The last few months have been hectic for me. I’ve helped run two very successful conferences. I’ve grown my client list exponentially. I’ve written more content, for more sources, than I have in the past year. My problem (and also advantage) is that I pour so much of myself into my work that when I’m done, I feel like I’m going to pass out. And I’ve learned something very important over the past couple of years.
Passing out is not the worst thing in the world.
I intentionally pass out whenever one of two things happen.
The first is when I’ve completed a project that was particularly draining. Yesterday I taught two master classes at an entrepreneurship conference the day after leading a group of realtors through a social media boot camp and last night I didn’t do ANYTHING. NOTHING. SQUAT.
We try to hold on to what we’re coming out of and that can be really hard on the next thing.
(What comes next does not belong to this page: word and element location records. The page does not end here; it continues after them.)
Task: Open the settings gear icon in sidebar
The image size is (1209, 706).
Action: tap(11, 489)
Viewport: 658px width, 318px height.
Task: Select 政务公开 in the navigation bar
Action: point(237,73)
Don’t hold on to your past mistakes. They’re done. And don’t rest on your laurels. They’re useless. Take your time and focus on every single project you’re working on.
The second is when I have failed. And if you’re trying hard enough, there’s a good chance you’re going to fail. Failure is NOT the end of the world. I’m not one of those people who believe that you learn much through failure. I think if you launch a company and it fails, you learn that that particular company was a failure. It doesn’t mean that YOU are a failure.
So when I’ve failed at something (it happens) I hit that reset button that I talked about earlier. I clean up. I look at a blank piece of paper. This is what I mean when I talk about intentionally passing out. It’s hitting the reset button. It’s walking away.
The point of all this is that running your own business, starting your own thing, going your own way is hard and sometimes you’re going to feel like an absolute screw up. Sometimes you’re going to feel like you’ve made every wrong turn that you could ever imagine. And in those moments, you need to remember two things.
You are in a big boat with a lot of really great people.
Whatever happens, you’re going to be fine and you’re never ever going to stop.